この記事では、東京都葛飾区が1982(昭和57)年に開設した社会教育施設「ポニースクールかつしか」を紹介します。
同施設は子どもたちのための教育を目的として乗馬レッスンを受けられることが特徴のひとつです。葛飾区内在住もしくは在学の小・中学生であれば、基本的に誰でも入会できます。(入会金・会費はなし)障害児も対象にした乗馬教室は全国的にも珍しい存在で、健常児・障害児を合わせておよそ300名ほどが通っているそうです。
今回は、そんな「ポニースクールかつしか」の魅力や特徴について、運営を担う公益財団法人ハーモニィセンターから施設長の中島さん、軽乗(けいじょう)担当の風岡さん、そしてPA(パートナーアニマル)担当の細野さんにインタビューをさせていただきました。
この記事の目次
40年超の実績!公営の施設「ポニースクールかつしか」の特徴
「ポニースクールかつしか」では、40年以上にわたって、葛飾区内在住・在学の幼児~中学生までを対象に、ポニー(小型種の馬)の世話や乗馬、各種体操ほかのスポーツを通じて、幅広い人格形成を図ってきました。

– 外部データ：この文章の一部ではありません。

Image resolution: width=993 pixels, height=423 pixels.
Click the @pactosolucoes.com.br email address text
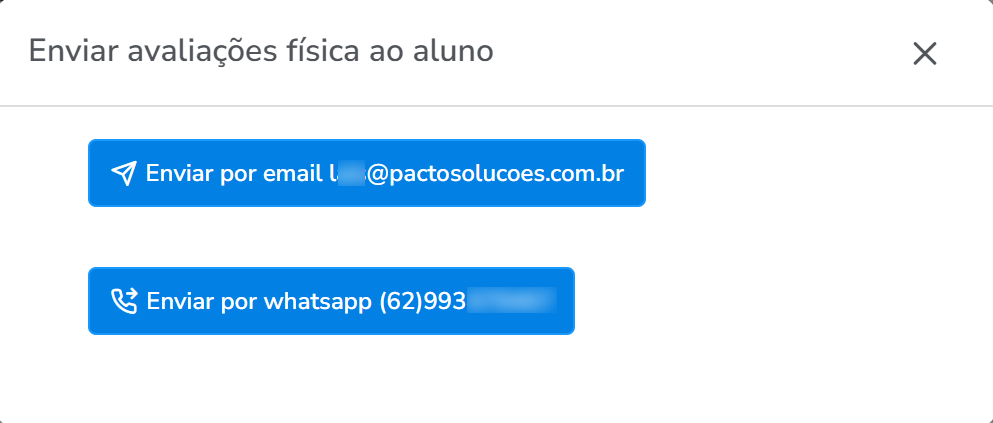495,174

家庭・学校以外で豊かな人間性を養える貴重な場を子どもたちに無償提供しており、親子二代で利用されているケースも見られるとのことです。まず、そんな施設の概要について伺いました。
馬や仲間との交流を通じて人間性や基礎体力を養う社会教育施設
最初に、スクールのコンセプト・運営理念などについて、ご紹介いただけるでしょうか。
はい、「ポニースクールかつしか」は、葛飾区制施行50周年の記念事業の一環として、1982(昭和57)年に開園した公営の社会教育施設です。
施設名から、ポニーの乗馬スクールと思われがちですが、実際には乗馬だけでなく、各種の体操や馬について学ぶ座学なども体験できる、地域の子どもたち向けの総合教育施設となっています。
ポニーの世話や乗馬、学校では出会えない幅広い年齢層の子たち、そして我々職員との交流を通して、他者を思いやれる優しい心や自身を律する強い心、基礎体力などを育んでもらいたいと考えて運営してきました。
現在、引馬教室・個人教室・団体教室(学校単位)の3本柱となるプログラムがあり、個人教室には、約300名の子どもたちが登録しています。中心となる個人教室は、軽乗チーム・部班(ぶはん)チーム、そしてPA(パートナーアニマル=障害児乗馬教室)チームの3本立てです。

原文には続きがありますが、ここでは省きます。